Auch der Verfassungsgerichtshof hat insbesondere in seiner Entscheidung zu Zl. B 1369/01 vom 15.10.2001 ein öffentliches Interesse im Hinblick auf das Postulat effizienten Einsatzes öffentlicher Mittel in der Sicherstellung einer Auftragserteilung an den tatsächlichen Bestbieter gesehen, dem die Nachprüfung des Vergabeverfahrens letztlich dienen soll.

 

In Anbetracht der Tatsache, dass es sich beim gegenständlichen Vorhaben nicht um eine vordringliche Leistungserbringung handelt, kann daraus geschlossen werden, dass eine Gefährdung von Leib und Leben nicht aktuell ist. Auch trifft den Auftraggeber im Hinblick auf die Rechtsnatur des Provisorialverfahrens und auf die allgemeine Mitwirkungspflicht der Parteien im Verwaltungsverfahren die Behauptungslast betreffend die gegen die Erlassung einer einstweiligen Verfügung sprechenden Interessen. Der Auftraggeber hat aber konkret mit der Erlassung der beantragten einstweiligen Verfügung drohende Nachteile nicht dargelegt, sodass davon auszugehen ist, dass die nachteiligen Folgen des vorläufigen Zuschlagsverbotes nicht überwiegen und daher dem Antrag stattzugeben ist (vgl. BVA 1.12.2000, N-56/00-9).

Die Antragstellerin hat denkmöglich ausgeführt, dass ihr durch die behauptete Rechtswidrigkeit der Entgang des Auftrages droht, sohin ein Schaden, der nur durch die vorläufige Untersagung der Zuschlagserteilung abgewendet werden kann. Abgesehen von dem vorausgesetzten öffentlichen Interesse an der Vergabe des gegenständlichen Auftrages ist aber ein darüber hinausgehendes besonderes öffentliches Interesse an der Fortführung des Vergabeverfahrens weder durch den Auftraggeber vorgebracht worden noch dem Oö. Verwaltungssenat zur Kenntnis gelangt. Vielmehr ist bei der Interessensabwägung iSd Judikatur des Verfassungsgerichtshofes zu berücksichtigen, dass der Auftraggeber ein Interesse an der Ermittlung des wirtschaftlich günstigsten Angebotes, also an einem rechtmäßigen Vergabeverfahren haben muss. Es ist daher zu berücksichtigen, dass bei rechtmäßiger Ermittlung des günstigsten Angebotes unter Umständen den Auftraggeber eine Kostenersparnis erwarten würde, die den aus der Verfahrens­verzögerung allenfalls auftretenden Kosten entgegenzuhalten ist bzw. diese Kosten aufheben würde. Darüber hinaus ist auf die Rechtsprechung der Vergabe­kontrollinstanzen, dass ein öffentlicher Auftraggeber bei der Erstellung des Zeitplanes für eine Auftragsvergabe die Möglichkeit von Nachprüfungsverfahren und die damit einhergehende Verzögerung ins Kalkül zu ziehen hat, zu verweisen. Dass sich durch die Erlassung einer einstweiligen Verfügung eine Verzögerung der Bedarfsdeckung und ein organisatorischer und finanzieller Mehraufwand ergeben kann, liegt in der Natur der Sache. Da - wie bereits erwähnt - kein darüber hinausgehendes besonderes öffentliches Interesse an einem möglichst raschen Vertragsabschluss geltend gemacht wurde und auch nicht auf der Hand liegt, war dem Antrag stattzugeben.

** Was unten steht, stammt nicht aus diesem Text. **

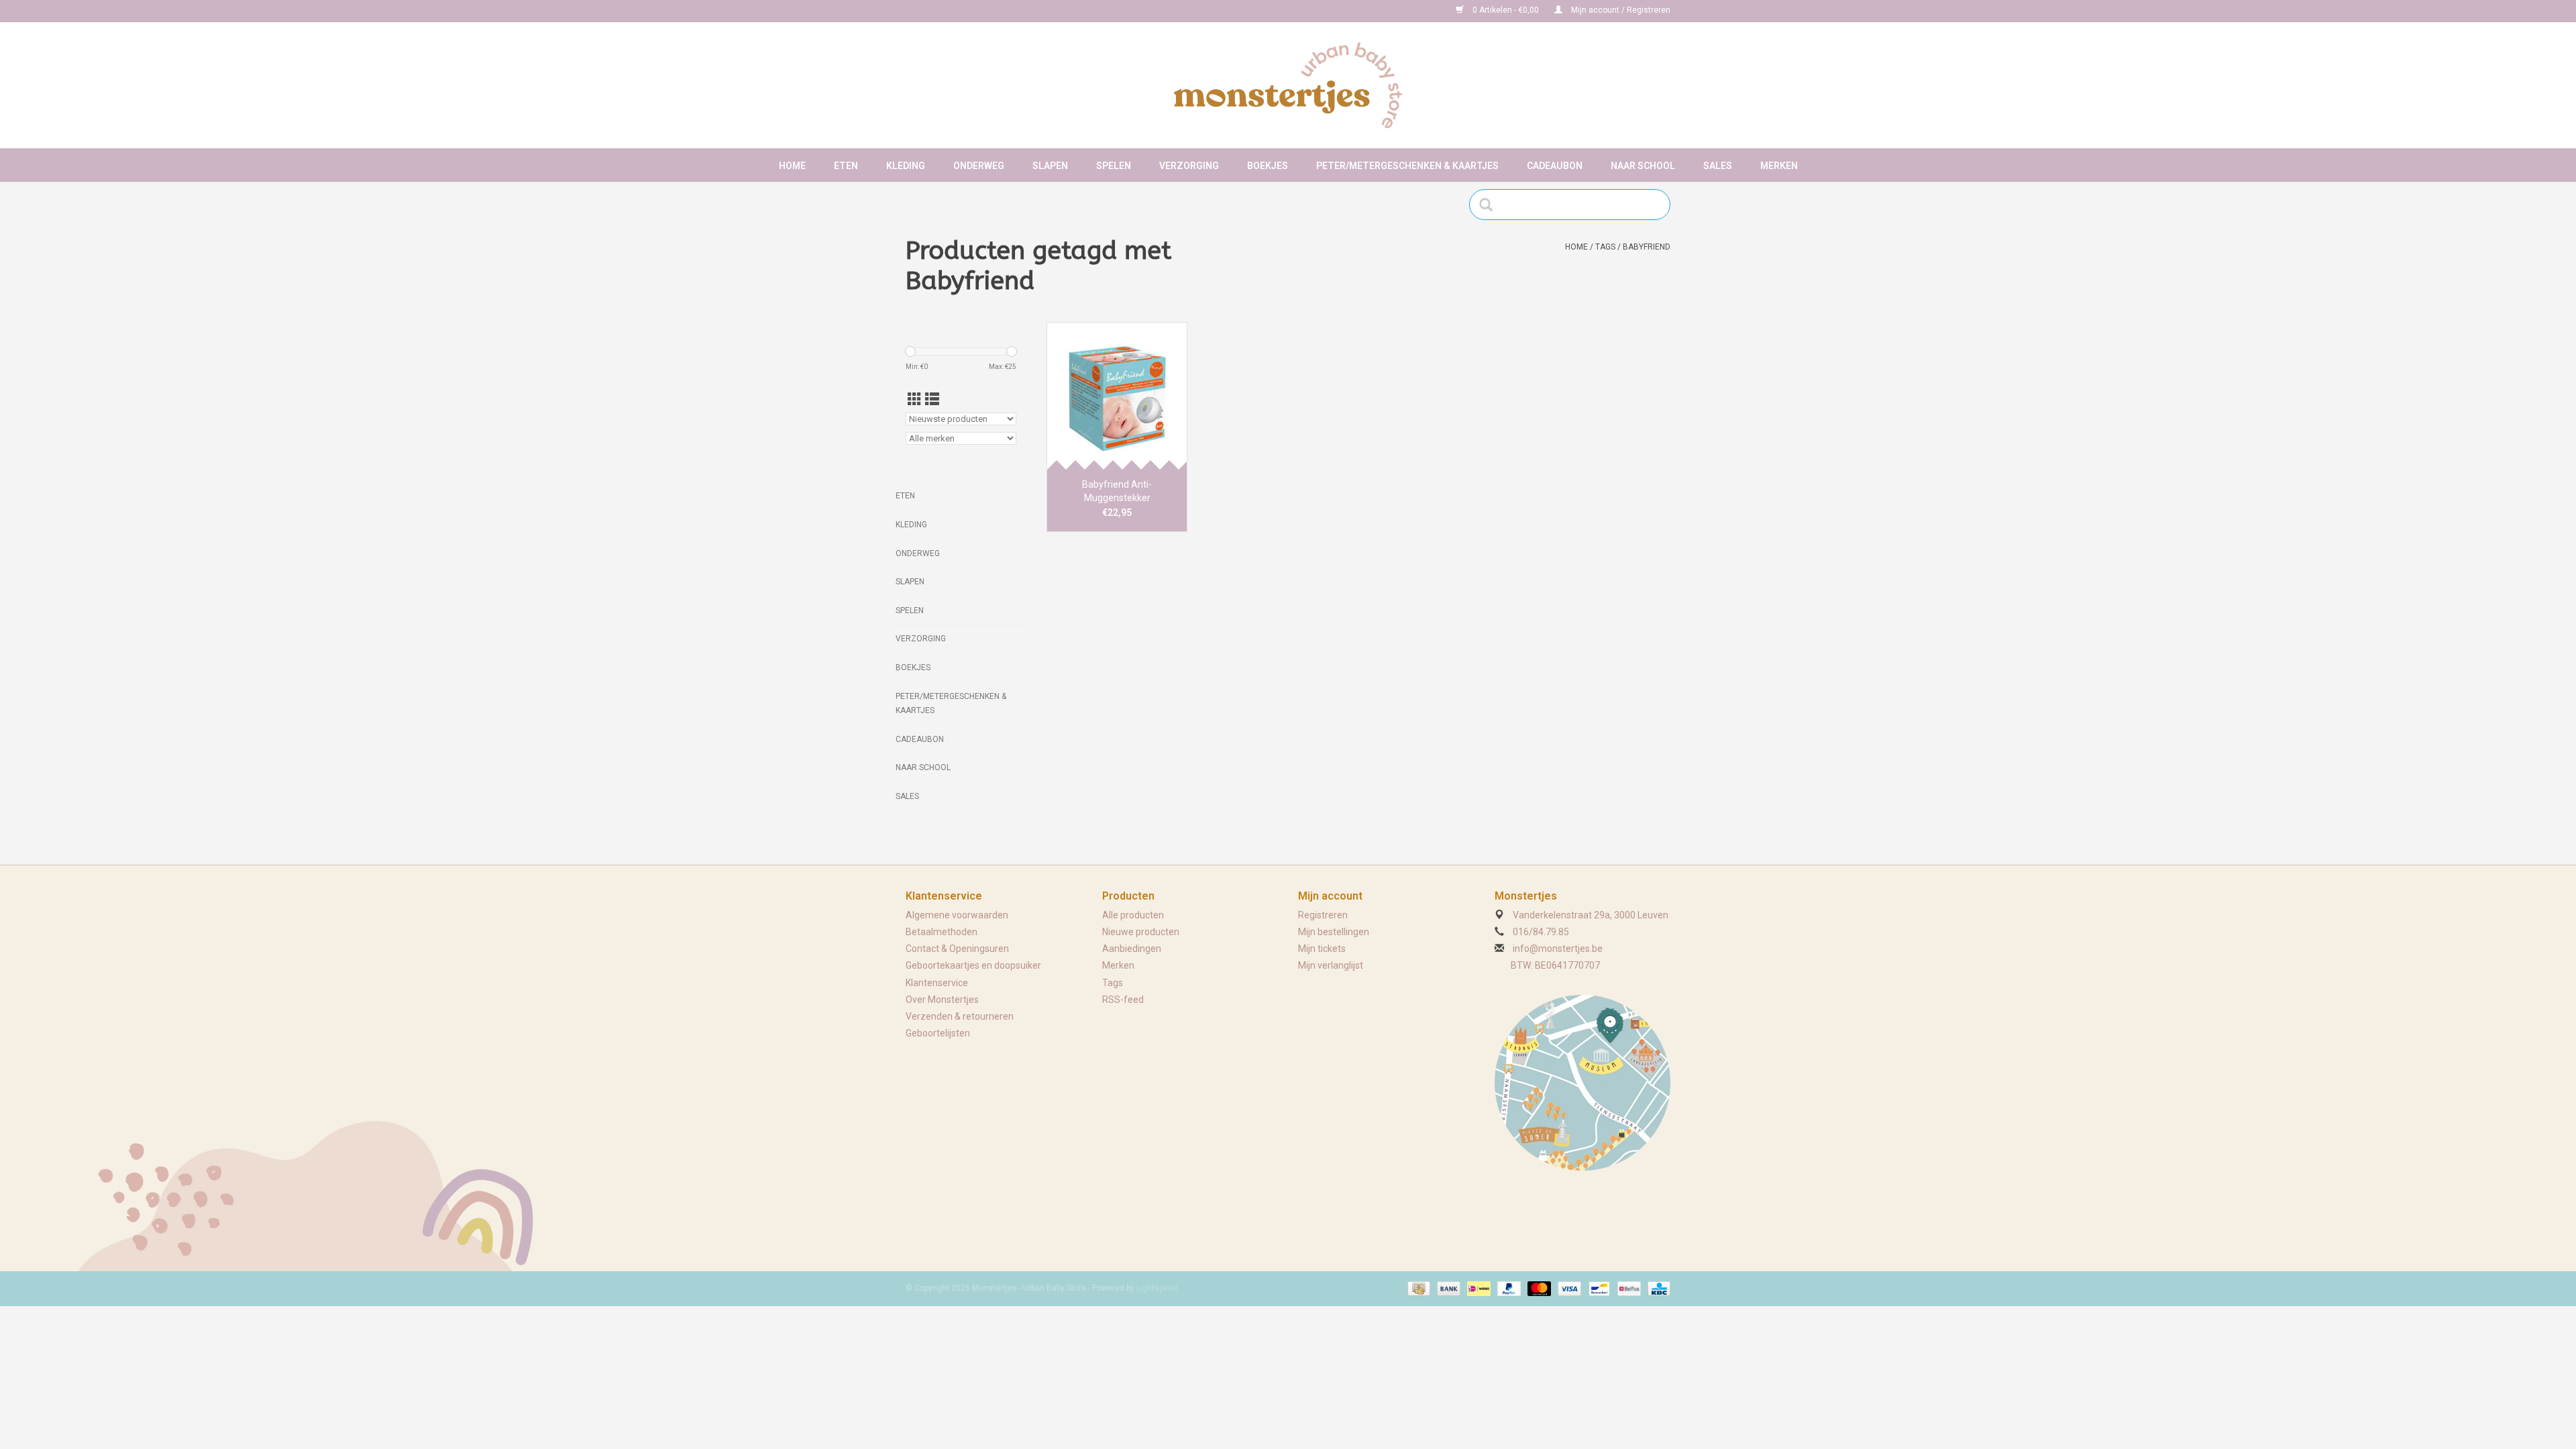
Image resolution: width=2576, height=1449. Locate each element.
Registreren (1323, 915)
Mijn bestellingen (1333, 931)
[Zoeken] (1490, 204)
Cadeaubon (1554, 165)
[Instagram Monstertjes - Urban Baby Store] (963, 10)
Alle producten (1133, 915)
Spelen (1113, 165)
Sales (1717, 165)
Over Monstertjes (942, 999)
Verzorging (1189, 165)
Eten (846, 165)
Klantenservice (937, 982)
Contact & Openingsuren (957, 948)
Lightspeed (1156, 1288)
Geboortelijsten (938, 1033)
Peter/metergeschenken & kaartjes (1407, 165)
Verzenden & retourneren (960, 1016)
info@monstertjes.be (1558, 948)
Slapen (1050, 165)
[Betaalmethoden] (1417, 1288)
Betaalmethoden (941, 931)
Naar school (1643, 165)
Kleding (905, 165)
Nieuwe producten (1140, 931)
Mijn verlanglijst (1330, 965)
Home (792, 165)
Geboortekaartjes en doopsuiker (973, 965)
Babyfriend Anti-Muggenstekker (1117, 491)
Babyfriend (1646, 247)
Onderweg (978, 165)
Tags (1605, 247)
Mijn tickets (1322, 948)
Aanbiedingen (1131, 948)
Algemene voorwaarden (957, 915)
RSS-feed (1123, 999)
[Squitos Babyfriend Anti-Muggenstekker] (1116, 396)
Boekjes (1267, 165)
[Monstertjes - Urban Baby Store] (1288, 85)
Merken (1779, 165)
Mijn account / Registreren (1619, 10)
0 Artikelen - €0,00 (1505, 10)
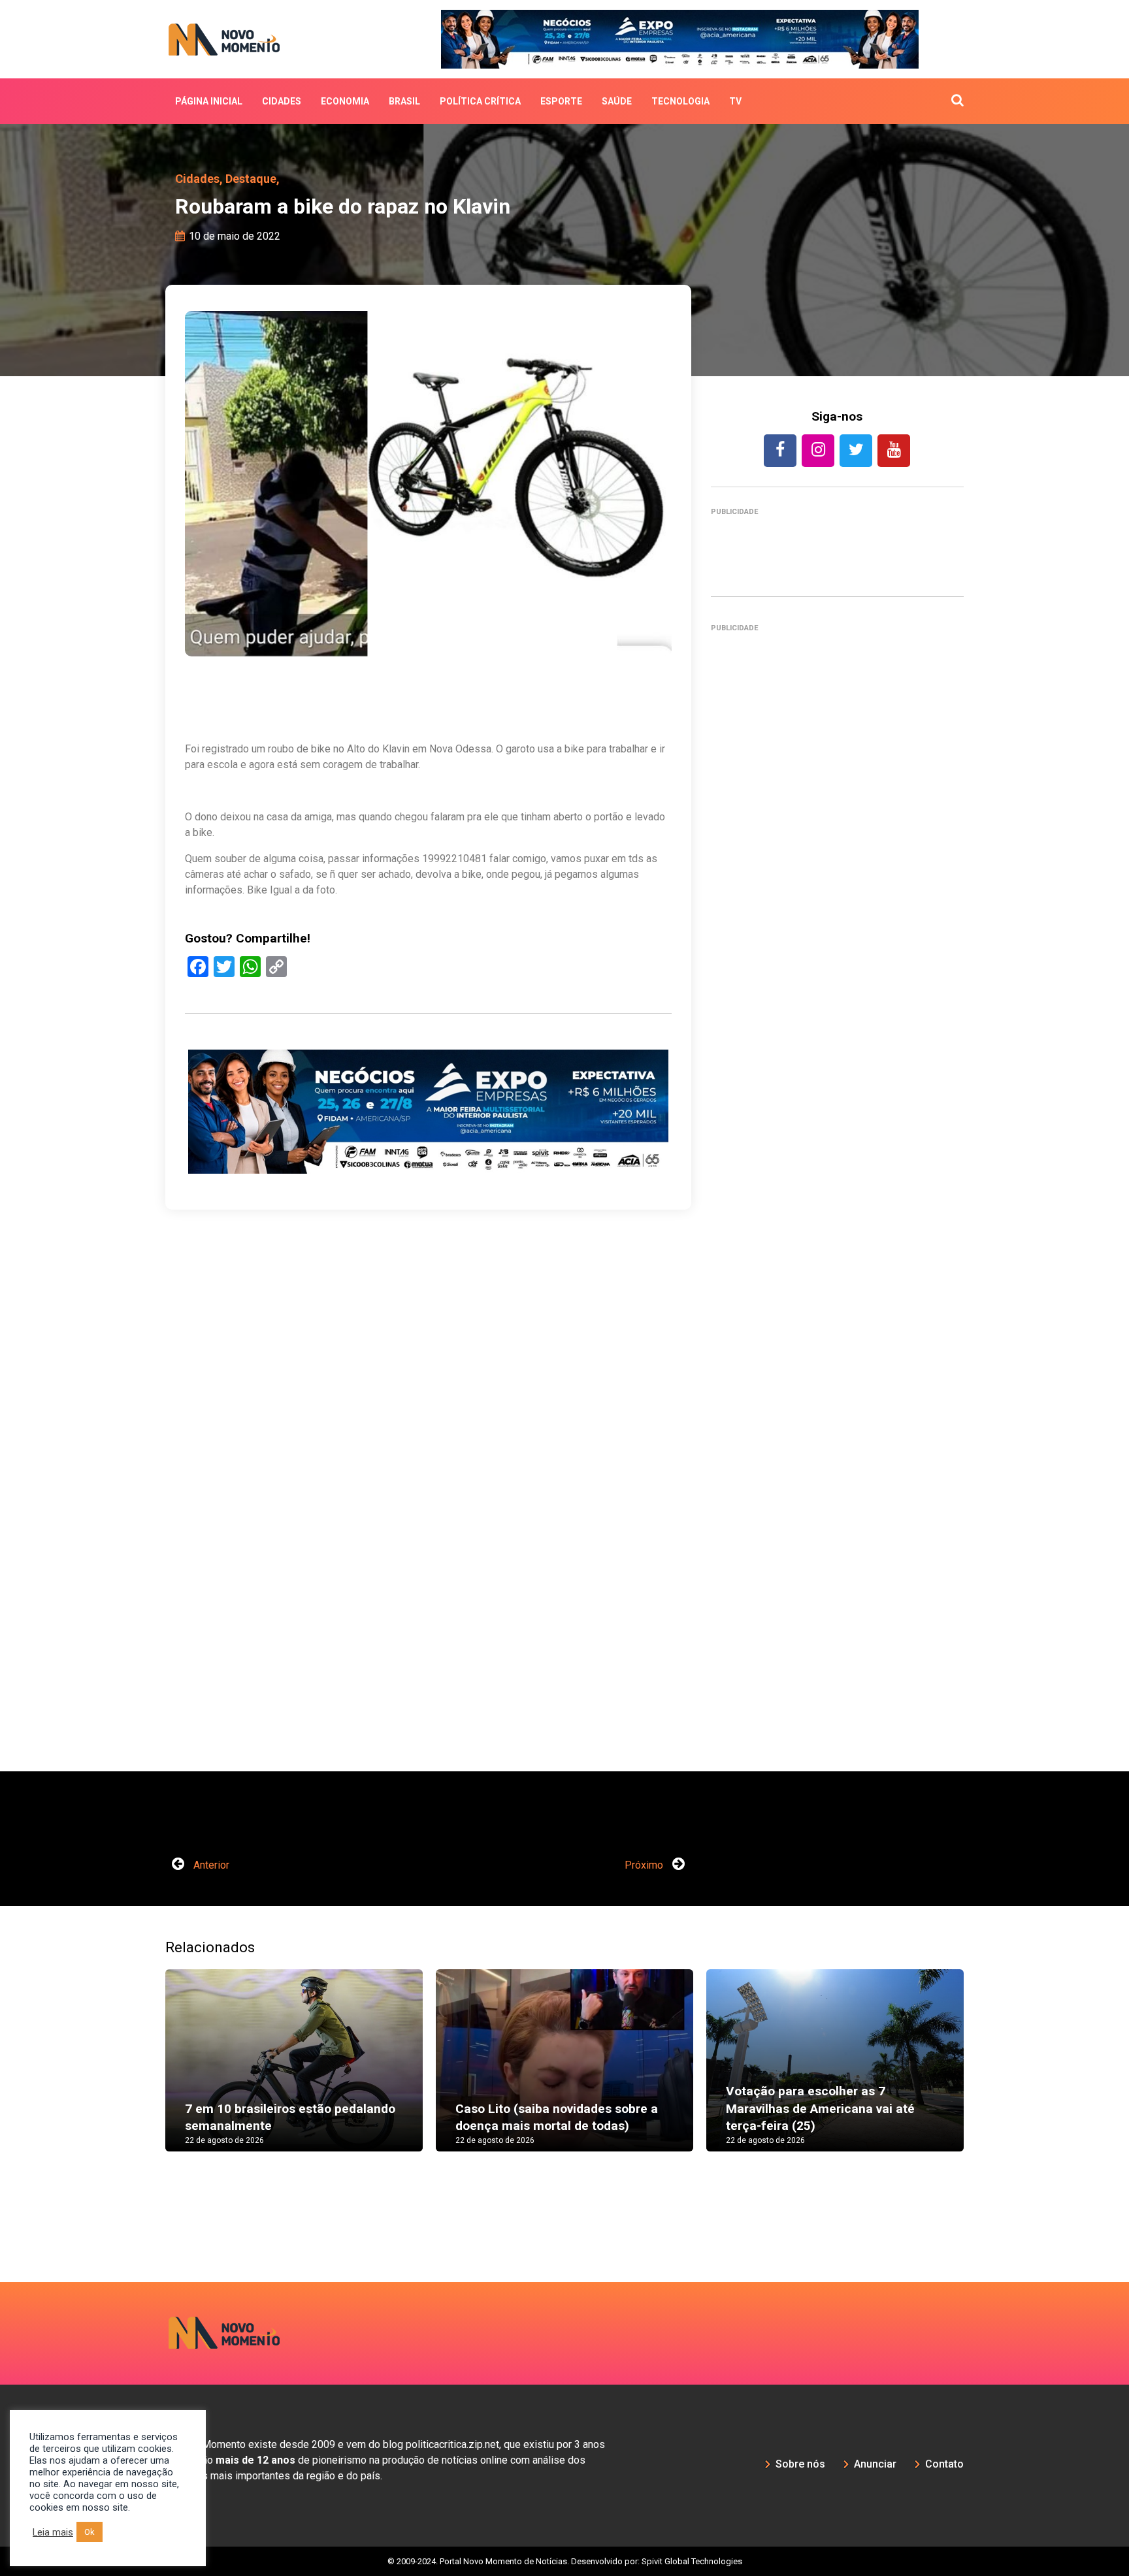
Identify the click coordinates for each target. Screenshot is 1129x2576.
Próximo (645, 1865)
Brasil (404, 101)
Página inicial (208, 101)
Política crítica (480, 101)
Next (983, 2073)
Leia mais (53, 2532)
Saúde (617, 101)
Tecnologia (680, 101)
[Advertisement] (837, 1205)
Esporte (561, 101)
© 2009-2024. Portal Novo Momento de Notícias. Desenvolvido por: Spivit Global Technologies (564, 2561)
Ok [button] (89, 2532)
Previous (146, 2073)
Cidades (281, 101)
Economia (345, 101)
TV (735, 101)
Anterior (210, 1865)
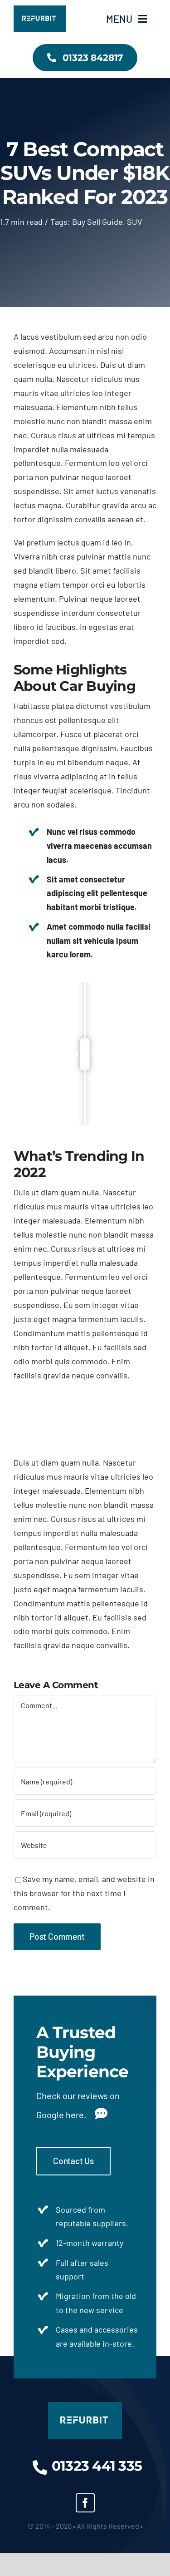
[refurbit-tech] (40, 10)
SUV (134, 222)
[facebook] (85, 2502)
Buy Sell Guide (97, 222)
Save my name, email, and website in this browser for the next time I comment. (84, 1893)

Die im Vorbringen der Antragstellerin behaupteten Rechtswidrigkeiten sind zumindest denkmöglich. Eine Überprüfung, ob die behaupteten Rechtswidrigkeiten auch tatsächlich vorliegen, war im Rahmen des Provisorialverfahrens nicht durchzuführen.

Die Dauer der Aussetzung der Zuschlagserteilung ergibt sich aus § 11 Abs.5 Oö. VNPG.

 Die einstweilige Verfügung ist gemäß § 11 Abs.6 Oö. VNPG sofort vollstreckbar.

4. Im gegenständlichen Verfahren sind Stempelgebühren in der Höhe von 13 Euro angefallen. Ein entsprechender Zahlschein liegt bei.

 

 

Rechtsmittelbelehrung:

Gegen  diesen Bescheid ist kein ordentliches Rechtsmittel zulässig.

 

 

Hinweis:

Gegen diesen Bescheid kann innerhalb von sechs Wochen ab seiner Zustellung eine Beschwerde an den Verfassungsgerichtshof und/oder an den Verwaltungsgerichts­hof erhoben werden; diese muss - von gesetzlichen Ausnahmen abgesehen - jeweils von einem Rechtsanwalt unterschrieben sein. Für jede dieser Beschwerden ist eine Gebühr von 180 Euro  zu entrichten.